### WORK ITEM
The whole listing below is to be returned without alteration.

### MATERIAL FOR THE TASK
===

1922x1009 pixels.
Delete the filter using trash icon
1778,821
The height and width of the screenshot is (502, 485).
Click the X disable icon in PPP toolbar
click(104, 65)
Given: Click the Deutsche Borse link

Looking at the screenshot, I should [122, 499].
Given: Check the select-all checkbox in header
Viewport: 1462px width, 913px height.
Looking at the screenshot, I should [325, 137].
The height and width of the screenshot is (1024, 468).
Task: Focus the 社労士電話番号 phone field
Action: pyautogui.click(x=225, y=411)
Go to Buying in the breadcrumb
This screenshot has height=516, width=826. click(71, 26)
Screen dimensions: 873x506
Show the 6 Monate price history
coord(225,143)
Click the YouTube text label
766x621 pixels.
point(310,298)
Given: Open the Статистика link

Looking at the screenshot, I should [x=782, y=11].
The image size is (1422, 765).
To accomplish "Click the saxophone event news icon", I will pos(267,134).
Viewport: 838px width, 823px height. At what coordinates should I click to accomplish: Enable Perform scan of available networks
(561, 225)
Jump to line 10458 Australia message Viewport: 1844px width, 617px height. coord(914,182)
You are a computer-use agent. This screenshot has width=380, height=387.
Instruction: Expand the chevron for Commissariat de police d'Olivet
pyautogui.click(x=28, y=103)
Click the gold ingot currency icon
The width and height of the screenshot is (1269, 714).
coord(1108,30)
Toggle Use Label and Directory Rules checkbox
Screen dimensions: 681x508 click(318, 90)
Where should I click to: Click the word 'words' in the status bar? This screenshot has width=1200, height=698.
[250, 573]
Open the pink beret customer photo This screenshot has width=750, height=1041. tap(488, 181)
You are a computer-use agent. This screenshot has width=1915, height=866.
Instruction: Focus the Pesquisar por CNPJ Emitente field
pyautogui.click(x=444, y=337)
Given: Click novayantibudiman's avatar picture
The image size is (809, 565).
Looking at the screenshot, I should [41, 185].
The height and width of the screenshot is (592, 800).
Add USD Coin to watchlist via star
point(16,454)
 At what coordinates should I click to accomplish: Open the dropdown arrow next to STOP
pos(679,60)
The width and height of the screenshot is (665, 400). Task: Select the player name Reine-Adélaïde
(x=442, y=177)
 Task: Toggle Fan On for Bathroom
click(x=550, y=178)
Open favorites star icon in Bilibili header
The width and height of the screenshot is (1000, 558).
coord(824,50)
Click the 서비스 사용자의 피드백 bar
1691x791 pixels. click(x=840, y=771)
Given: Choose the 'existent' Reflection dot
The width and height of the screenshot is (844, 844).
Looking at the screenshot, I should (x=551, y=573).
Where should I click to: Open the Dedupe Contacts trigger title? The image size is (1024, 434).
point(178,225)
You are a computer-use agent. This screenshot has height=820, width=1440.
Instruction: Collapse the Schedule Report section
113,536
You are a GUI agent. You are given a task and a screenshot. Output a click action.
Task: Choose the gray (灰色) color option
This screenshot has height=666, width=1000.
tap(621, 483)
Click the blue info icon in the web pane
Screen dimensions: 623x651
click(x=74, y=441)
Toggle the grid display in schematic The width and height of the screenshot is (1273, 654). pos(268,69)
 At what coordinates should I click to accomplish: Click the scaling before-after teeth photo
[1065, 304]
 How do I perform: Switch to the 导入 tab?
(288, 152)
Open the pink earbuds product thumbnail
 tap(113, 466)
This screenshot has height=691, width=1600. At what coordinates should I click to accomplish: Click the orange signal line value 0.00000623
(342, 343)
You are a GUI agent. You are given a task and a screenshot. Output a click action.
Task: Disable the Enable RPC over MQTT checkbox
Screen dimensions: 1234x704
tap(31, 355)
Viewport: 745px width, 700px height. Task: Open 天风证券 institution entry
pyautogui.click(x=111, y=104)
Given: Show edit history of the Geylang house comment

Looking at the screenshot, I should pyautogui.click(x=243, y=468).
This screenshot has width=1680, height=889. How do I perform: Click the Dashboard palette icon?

===

### RESULT FOR THIS EXERCISE
1922x1009 pixels.
Delete the filter using trash icon
1778,821
The height and width of the screenshot is (502, 485).
Click the X disable icon in PPP toolbar
click(104, 65)
Given: Click the Deutsche Borse link

Looking at the screenshot, I should [122, 499].
Given: Check the select-all checkbox in header
Viewport: 1462px width, 913px height.
Looking at the screenshot, I should [325, 137].
The height and width of the screenshot is (1024, 468).
Task: Focus the 社労士電話番号 phone field
Action: pyautogui.click(x=225, y=411)
Go to Buying in the breadcrumb
This screenshot has height=516, width=826. click(71, 26)
Screen dimensions: 873x506
Show the 6 Monate price history
coord(225,143)
Click the YouTube text label
766x621 pixels.
point(310,298)
Given: Open the Статистика link

Looking at the screenshot, I should [x=782, y=11].
The image size is (1422, 765).
To accomplish "Click the saxophone event news icon", I will pos(267,134).
Viewport: 838px width, 823px height. At what coordinates should I click to accomplish: Enable Perform scan of available networks
(561, 225)
Jump to line 10458 Australia message Viewport: 1844px width, 617px height. coord(914,182)
You are a computer-use agent. This screenshot has width=380, height=387.
Instruction: Expand the chevron for Commissariat de police d'Olivet
pyautogui.click(x=28, y=103)
Click the gold ingot currency icon
The width and height of the screenshot is (1269, 714).
coord(1108,30)
Toggle Use Label and Directory Rules checkbox
Screen dimensions: 681x508 click(318, 90)
Where should I click to: Click the word 'words' in the status bar? This screenshot has width=1200, height=698.
[250, 573]
Open the pink beret customer photo This screenshot has width=750, height=1041. tap(488, 181)
You are a computer-use agent. This screenshot has width=1915, height=866.
Instruction: Focus the Pesquisar por CNPJ Emitente field
pyautogui.click(x=444, y=337)
Given: Click novayantibudiman's avatar picture
The image size is (809, 565).
Looking at the screenshot, I should [41, 185].
The height and width of the screenshot is (592, 800).
Add USD Coin to watchlist via star
point(16,454)
 At what coordinates should I click to accomplish: Open the dropdown arrow next to STOP
pos(679,60)
The width and height of the screenshot is (665, 400). Task: Select the player name Reine-Adélaïde
(x=442, y=177)
 Task: Toggle Fan On for Bathroom
click(x=550, y=178)
Open favorites star icon in Bilibili header
The width and height of the screenshot is (1000, 558).
coord(824,50)
Click the 서비스 사용자의 피드백 bar
1691x791 pixels. click(x=840, y=771)
Given: Choose the 'existent' Reflection dot
The width and height of the screenshot is (844, 844).
Looking at the screenshot, I should (x=551, y=573).
Where should I click to: Open the Dedupe Contacts trigger title? The image size is (1024, 434).
point(178,225)
You are a computer-use agent. This screenshot has height=820, width=1440.
Instruction: Collapse the Schedule Report section
113,536
You are a GUI agent. You are given a task and a screenshot. Output a click action.
Task: Choose the gray (灰色) color option
This screenshot has height=666, width=1000.
tap(621, 483)
Click the blue info icon in the web pane
Screen dimensions: 623x651
click(x=74, y=441)
Toggle the grid display in schematic The width and height of the screenshot is (1273, 654). pos(268,69)
 At what coordinates should I click to accomplish: Click the scaling before-after teeth photo
[1065, 304]
 How do I perform: Switch to the 导入 tab?
(288, 152)
Open the pink earbuds product thumbnail
 tap(113, 466)
This screenshot has height=691, width=1600. At what coordinates should I click to accomplish: Click the orange signal line value 0.00000623
(342, 343)
You are a GUI agent. You are given a task and a screenshot. Output a click action.
Task: Disable the Enable RPC over MQTT checkbox
Screen dimensions: 1234x704
tap(31, 355)
Viewport: 745px width, 700px height. Task: Open 天风证券 institution entry
pyautogui.click(x=111, y=104)
Given: Show edit history of the Geylang house comment

Looking at the screenshot, I should pyautogui.click(x=243, y=468).
This screenshot has width=1680, height=889. How do I perform: Click the Dashboard palette icon?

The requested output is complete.